Dès son introduction par le W3C - l'organisme chargé de réguler les standards du Web - la balise <video> du HTML5 a été problématique en divisant les acteurs majeurs de la Toile. Outre les débats sur le bon codec vidéo à adopter, en 2010, Adobe et Microsoft défendaient bec et ongles leurs technologies propriétaires, à savoir Flash et Silverlight en jugeant ces dernières plus adaptées grâce à des technologies de streaming plus poussées. Interrogé par nos soins au sujet des travaux du W3C, Bernard Oughanlian, directeur technique et de la sécurité chez Microsoft France, affirmait : « en ce qui concerne les DRM, je ne sais pas si tout le monde sera ravi de publier son contenu en HTML5 sans sécurité ».
Ce sont précisément les DRM - ces verrous numériques protégeant les contenus premium - qui font actuellement débat.

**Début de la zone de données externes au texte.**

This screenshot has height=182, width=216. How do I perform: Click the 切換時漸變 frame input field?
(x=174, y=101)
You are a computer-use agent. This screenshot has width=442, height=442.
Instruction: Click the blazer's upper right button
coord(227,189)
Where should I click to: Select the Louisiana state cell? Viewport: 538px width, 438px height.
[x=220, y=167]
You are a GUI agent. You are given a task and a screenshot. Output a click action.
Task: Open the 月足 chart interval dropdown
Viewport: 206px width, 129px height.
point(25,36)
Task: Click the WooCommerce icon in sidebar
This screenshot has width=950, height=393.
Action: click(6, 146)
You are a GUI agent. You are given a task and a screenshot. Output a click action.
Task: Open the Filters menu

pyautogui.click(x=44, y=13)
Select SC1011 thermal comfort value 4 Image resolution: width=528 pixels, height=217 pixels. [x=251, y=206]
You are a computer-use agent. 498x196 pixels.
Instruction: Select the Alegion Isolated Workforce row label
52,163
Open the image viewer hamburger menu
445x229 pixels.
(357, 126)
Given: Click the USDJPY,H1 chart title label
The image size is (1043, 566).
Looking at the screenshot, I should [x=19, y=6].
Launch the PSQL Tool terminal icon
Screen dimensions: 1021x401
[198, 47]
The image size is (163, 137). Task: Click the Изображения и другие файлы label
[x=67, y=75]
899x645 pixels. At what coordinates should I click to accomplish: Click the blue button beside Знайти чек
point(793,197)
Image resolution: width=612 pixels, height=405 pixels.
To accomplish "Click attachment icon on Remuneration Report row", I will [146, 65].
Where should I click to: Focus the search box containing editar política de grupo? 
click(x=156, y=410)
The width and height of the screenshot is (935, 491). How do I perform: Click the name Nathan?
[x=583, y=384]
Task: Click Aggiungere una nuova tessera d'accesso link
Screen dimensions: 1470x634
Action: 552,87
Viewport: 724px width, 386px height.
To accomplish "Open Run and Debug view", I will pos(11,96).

Face aux demandes des studios américains, des maisons de disque et des fournisseurs de services, le W3C a entrepris de sécuriser davantage la lecture en streaming sur Internet avec EME - Encrypted Media Extensions. Ces travaux ont été initiés en 2012 par Microsoft, Google et Netflix et offrent la possibilité d'appliquer un verrou aux balises <audio> ou <video> de HTMLMediaElement. Le processus repose sur des interfaces de programmation en JavaScript capables de déchiffrer l'algorithme des licences.
Brendan Eich, directeur technique de Mozilla et créateur du langage JavaScript, explique sur son blog personnel que la technologie, telle qu'elle est présentée par le W3C, n'est pas satisfaisante. « D'une manière générale, nous percevons les DRM comme une hostilité aux trois groupes : les utilisateurs, la communauté open source ainsi que les éditeurs de navigateurs qui ne développent pas de DRM ». Il ajoute toutefois que les DRM répondent à un certain besoin et notamment celui des internautes préférant louer du contenu et le regarder en streaming plutôt que de l'acheter et le télécharger.
M. Eich regrette que la technologie EME repose sur un plugin tiers venant s'ajouter à Flash Player et Silverlight. Concrètement, l'internaute doit effectivement installer un module de déchiffrement baptisé Content Decryption Modules ou CDM. Ce dernier peut toutefois être directement intégré au navigateur ou au sein du système d'exploitation. En revanche le W3C n'a donné aucune spécification sur ce module. Il peut donc en résulter des incompatibilités dues à des implémentations différentes au sein des navigateurs.
Notons que Netflix fait usage de Silverlight mais repose sur EME au sein de IE11 et Windows 8.1 tandis que Google a implémenté ces API au sein de Chrome OS.